The other day I tried to return a call from a friend, but got her voice machine. Her son is the same age as Kaylee and they often have play dates. Recently, with winter here, her friend was sick for so long we had to postpone play dates for three weeks in a row and the week after out playdate he ended up in the hospital due to sickness. As I hung up the phone, disappointed my friend didn't answer, Kaylee came walking up to me.
"So mom, how is Ethan feeling today?"
I looked up from my phone not realizing she was standing there. Her big blue eyes were looking up at me eagerly waiting for my response. I was surprised she remembered he had been sick as it has been several weeks since a canceled playdate.
"He is all better. That was nice of you to ask about him"
Kaylee responded with relief in her voice, "That is very good news!"
and ran off to play.
So much of the time I worry CF will fill Kaylee's memories. That she will remember the times we spend in the doctors office, or the nights I wake her with my cough from the next room over, or the way I always decline chasing her through the park because my old lungs simply can't run anymore. Or the times she wants me to carry her and I make excuses because I hate to tell her no, but in reality my breath is too shallow and I have days I simply can't manage walking and holding her. Or the times I huff and puff at the top of the stairs, or the times I need to nap instead of being able to play, or all the horrendous moments CF has put in our lives.

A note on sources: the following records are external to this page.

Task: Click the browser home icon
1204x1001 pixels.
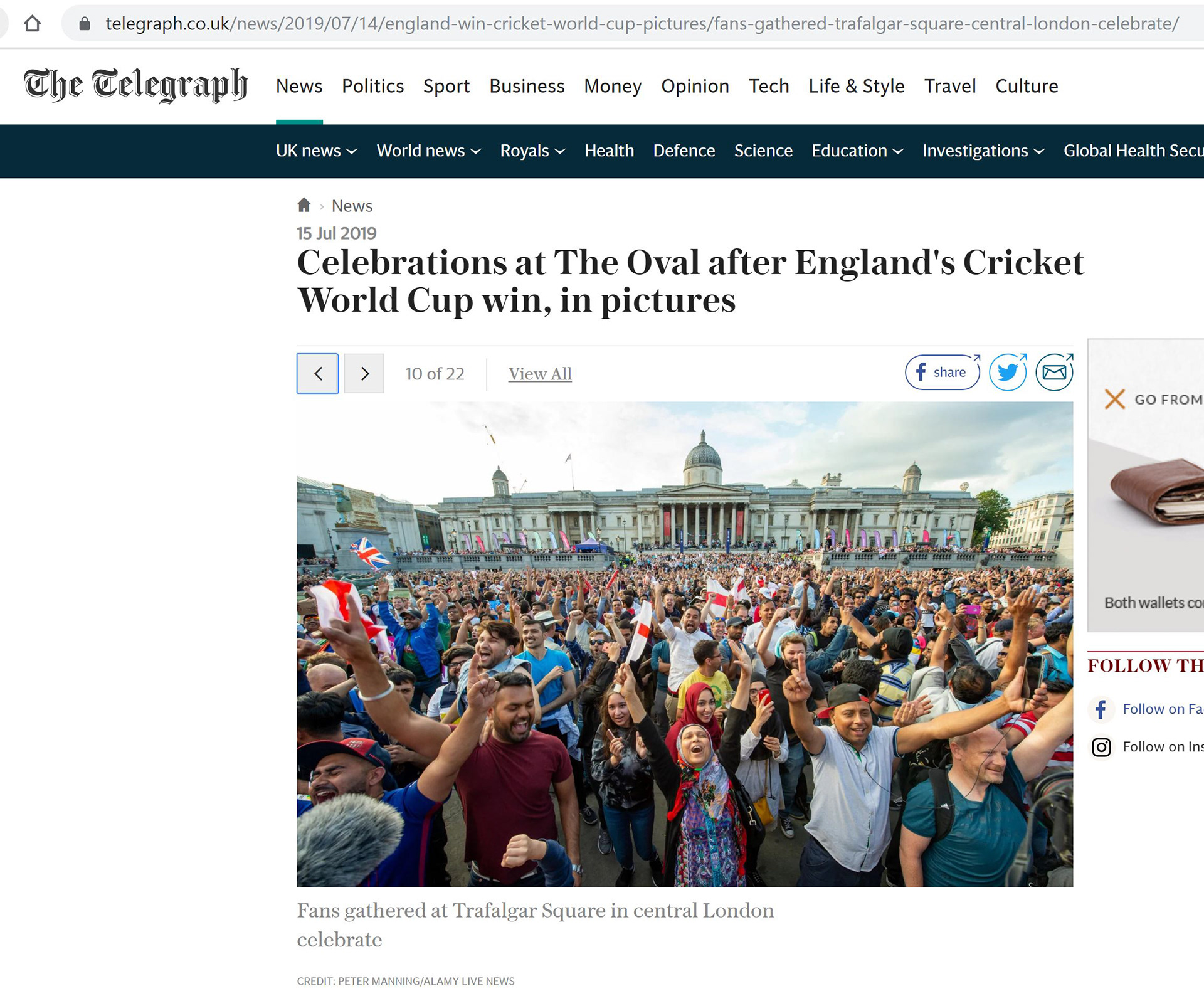Action: (33, 24)
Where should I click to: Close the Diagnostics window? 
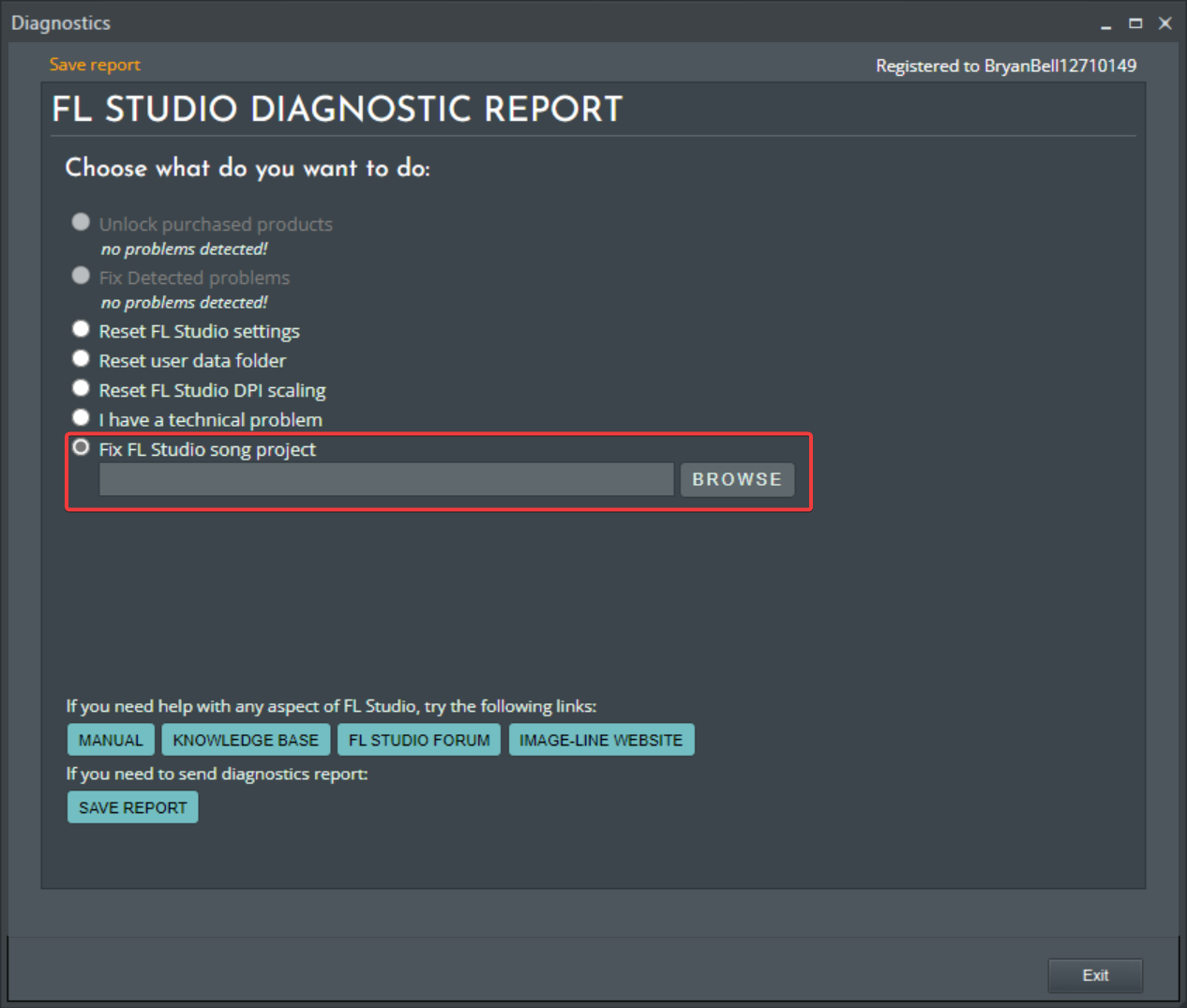1165,23
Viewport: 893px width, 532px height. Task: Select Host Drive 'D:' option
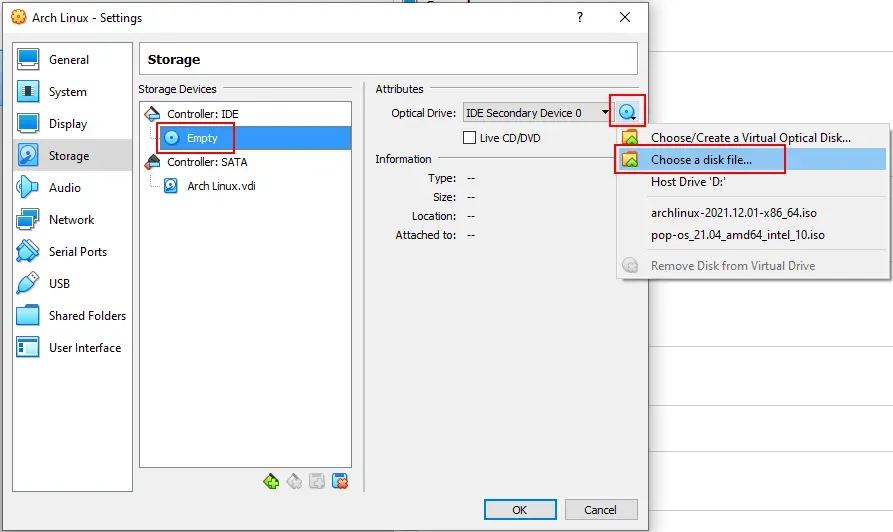coord(687,182)
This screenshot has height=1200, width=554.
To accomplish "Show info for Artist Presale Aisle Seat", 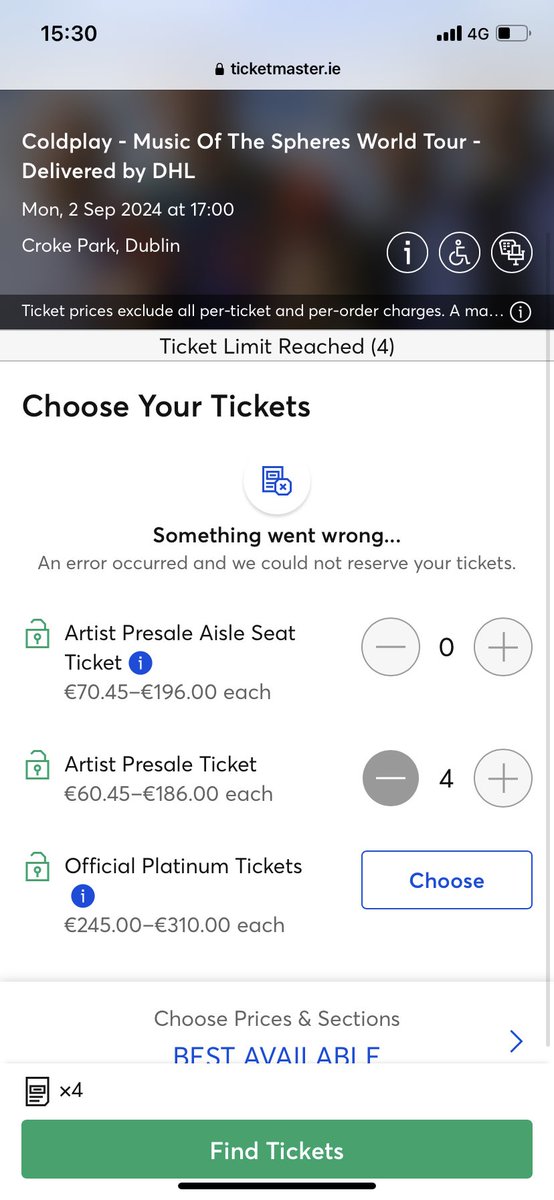I will [141, 662].
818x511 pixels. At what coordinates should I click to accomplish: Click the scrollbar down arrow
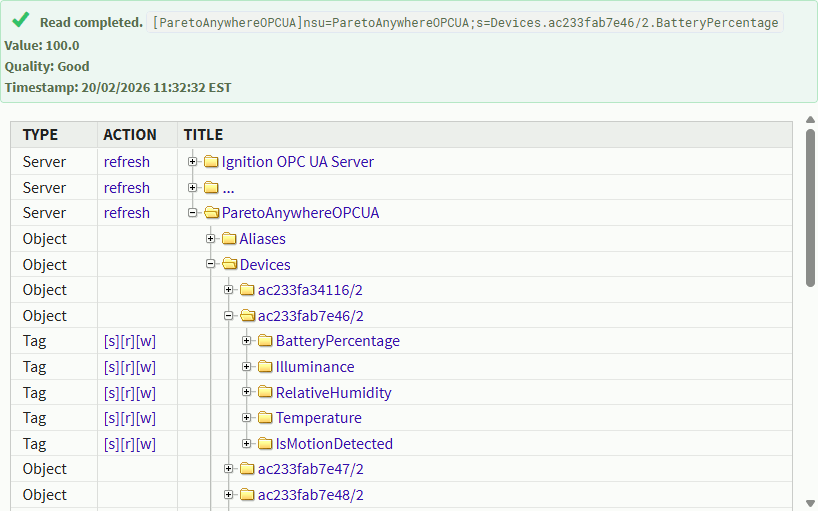[x=810, y=503]
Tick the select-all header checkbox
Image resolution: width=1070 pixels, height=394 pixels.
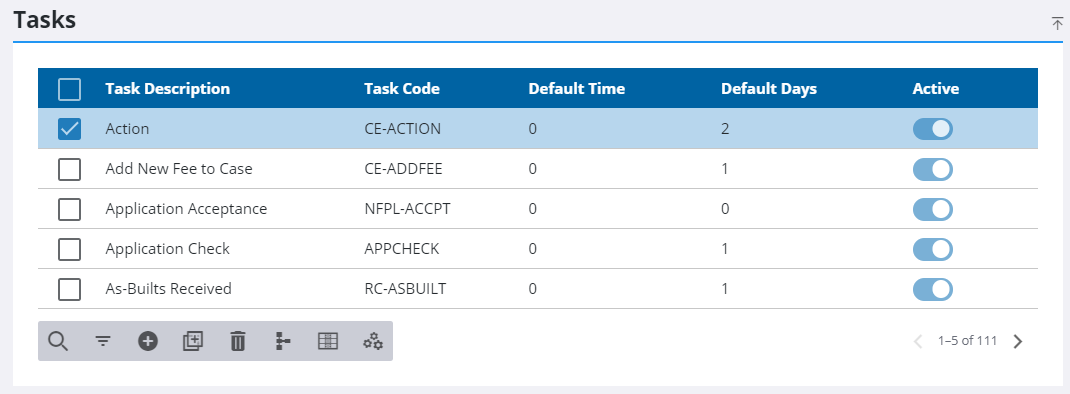pyautogui.click(x=70, y=89)
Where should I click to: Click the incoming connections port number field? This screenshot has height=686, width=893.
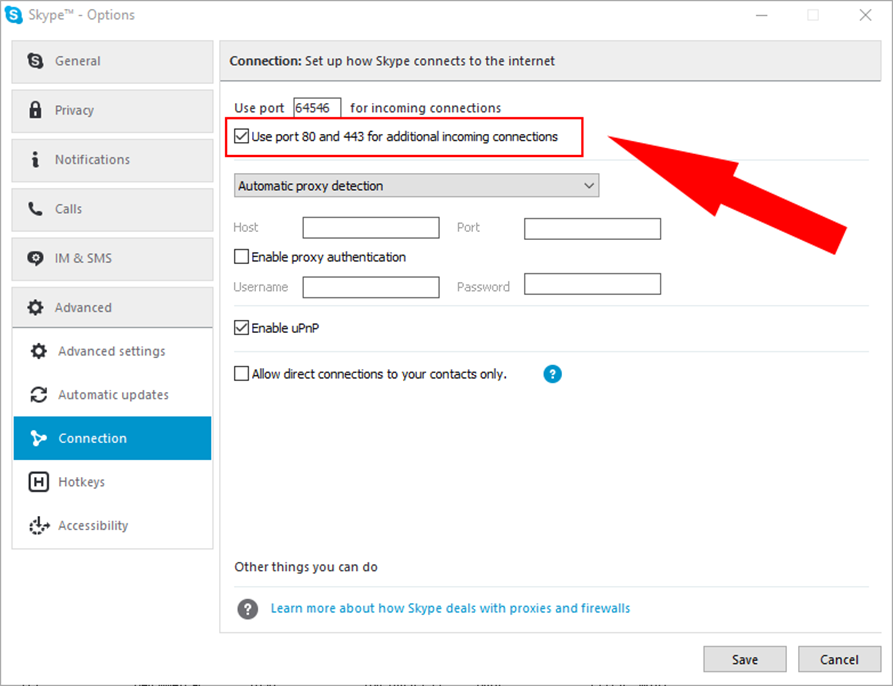click(x=317, y=108)
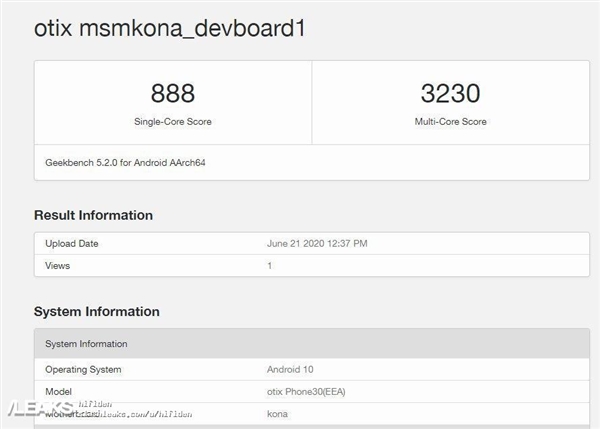This screenshot has width=600, height=429.
Task: Click the kona motherboard value
Action: click(278, 412)
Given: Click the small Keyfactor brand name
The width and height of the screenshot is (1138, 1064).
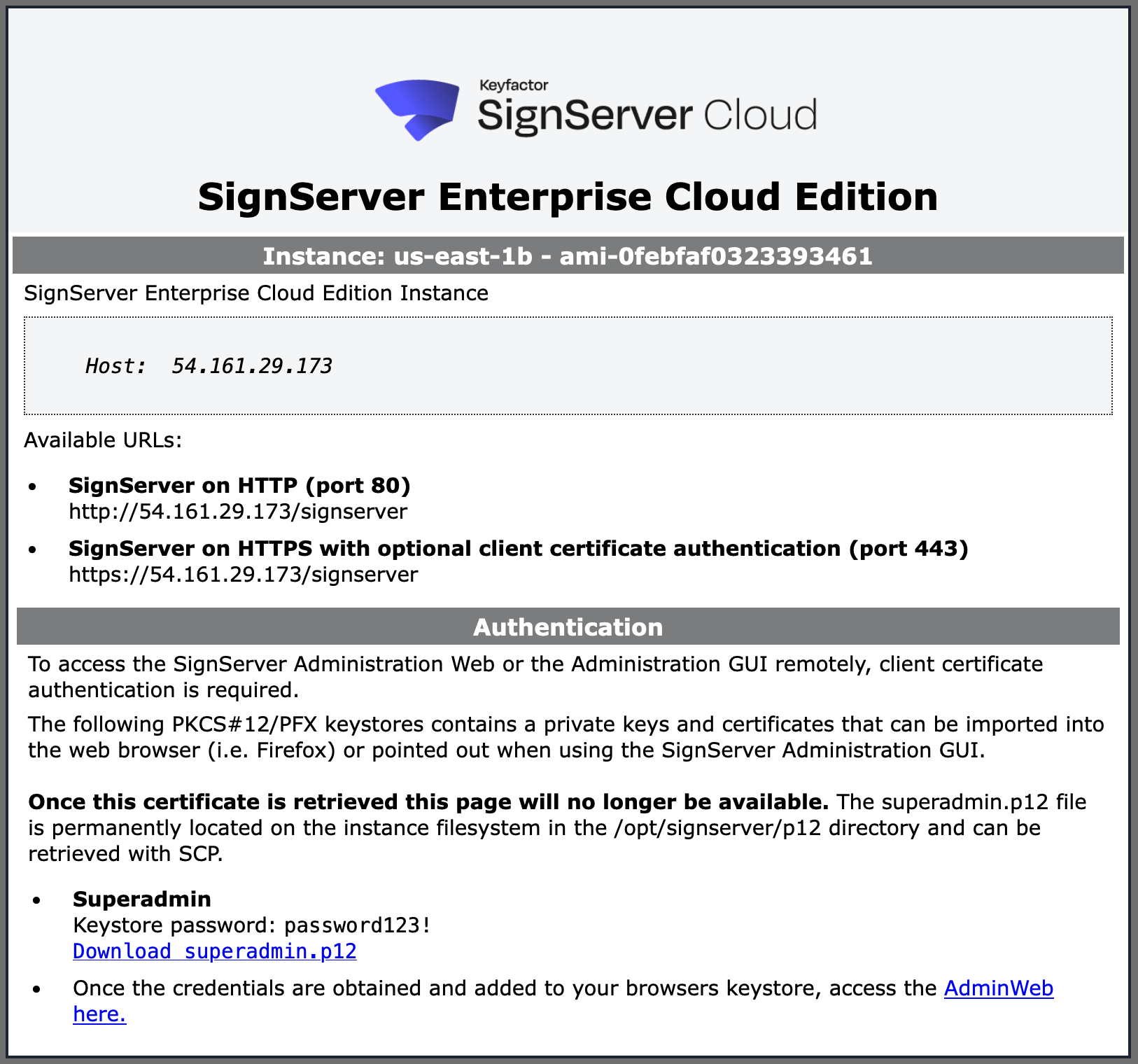Looking at the screenshot, I should pos(513,85).
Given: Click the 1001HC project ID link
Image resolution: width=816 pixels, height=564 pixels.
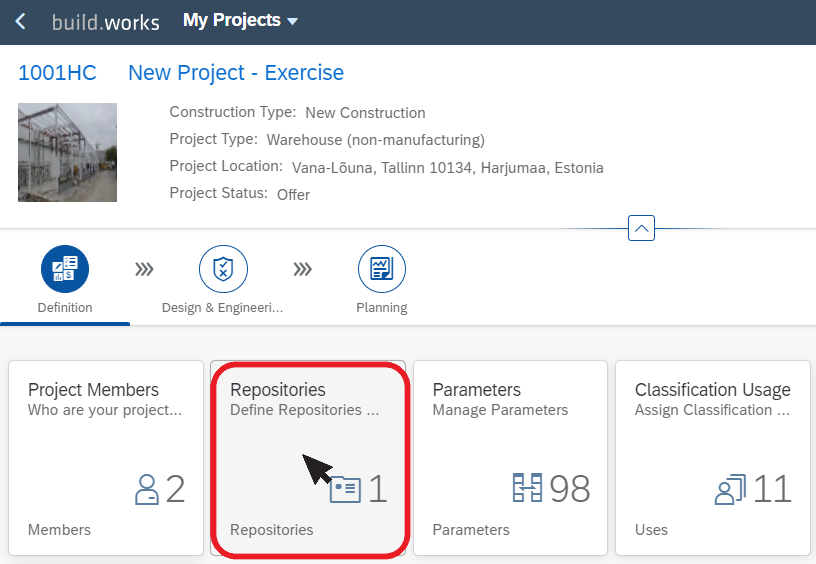Looking at the screenshot, I should (57, 73).
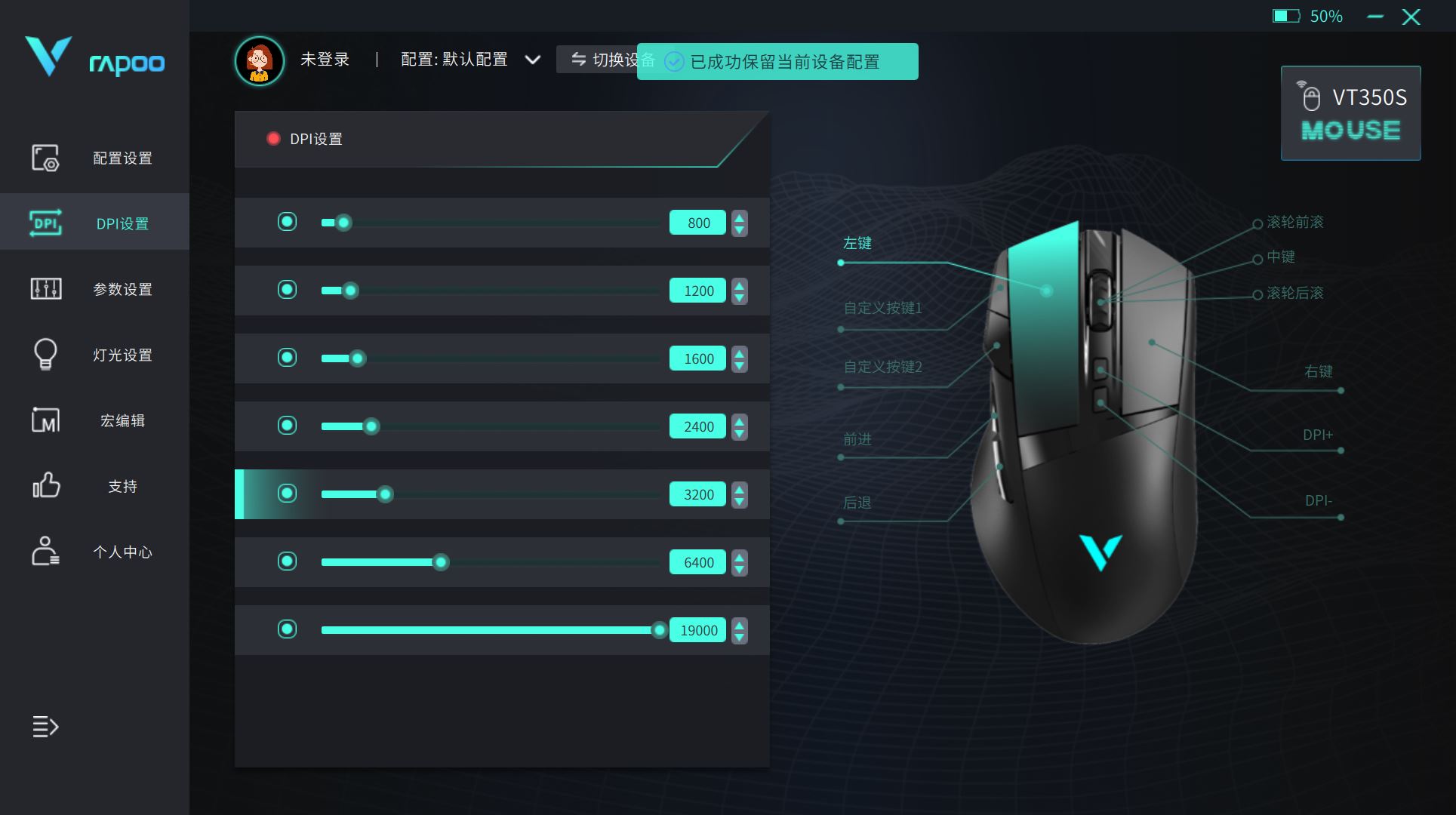
Task: Open the 配置: 默认配置 dropdown arrow
Action: (x=532, y=60)
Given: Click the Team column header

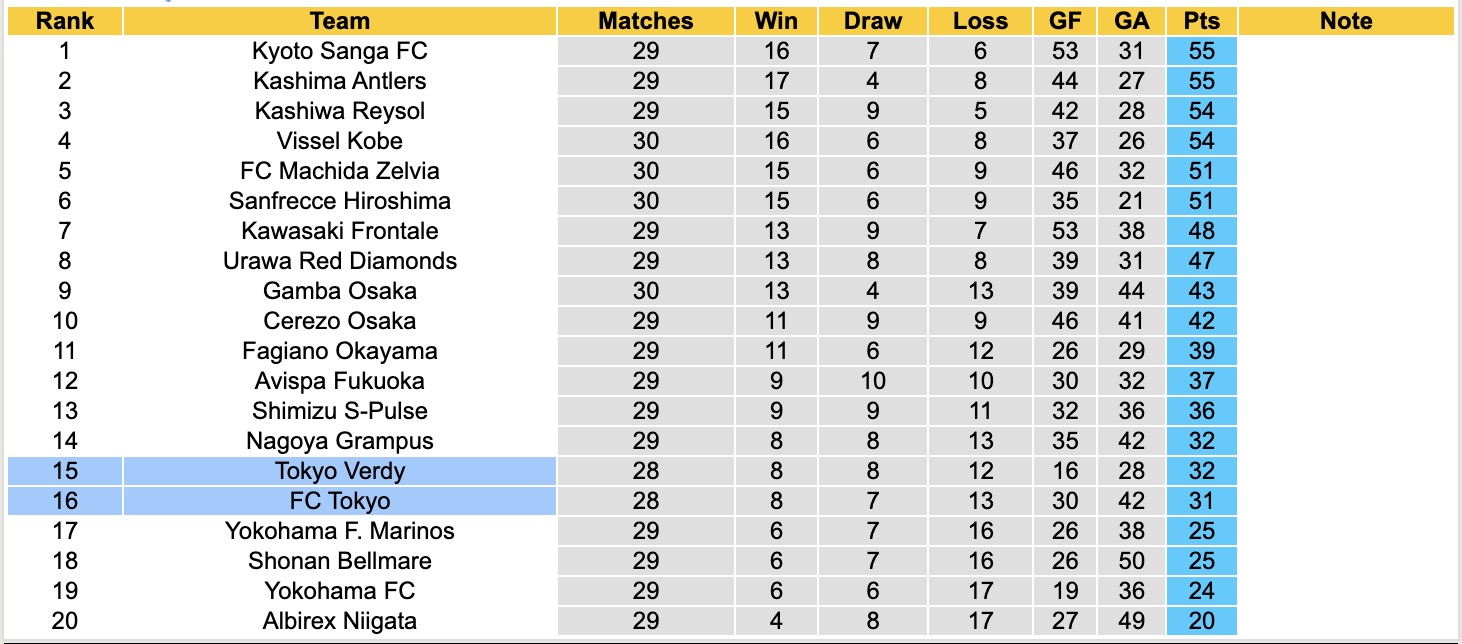Looking at the screenshot, I should [339, 21].

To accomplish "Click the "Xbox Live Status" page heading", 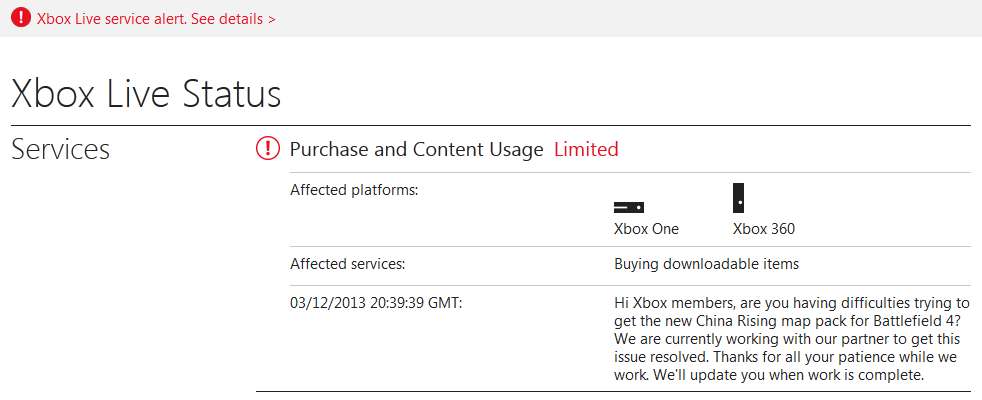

But maybe after two years of motherhood and 30 with this god awful disease I have finally seen something good come from such an ugly part of life. At two, Kaylee has learned to think of others which is something many adults have not yet mastered. Maybe CF is giving her life lessons she could not possibly learn with a healthy mom. Maybe this disease will teach her first hand about empathy and thinking of others. Having CF be such a large part of her life may fill her memories with hardship, but maybe it will fill her heart with understanding. Maybe despite all the horrible aspects of CF it will teach my daughter about the more important parts of life, to connect with and understand others. Maybe a part of her will grow up grateful for the lessons she learned from CF rather than a hatred for all it took from her. And maybe I am learning more about accepting the life I have been given from my daughter than I ever imagined possible.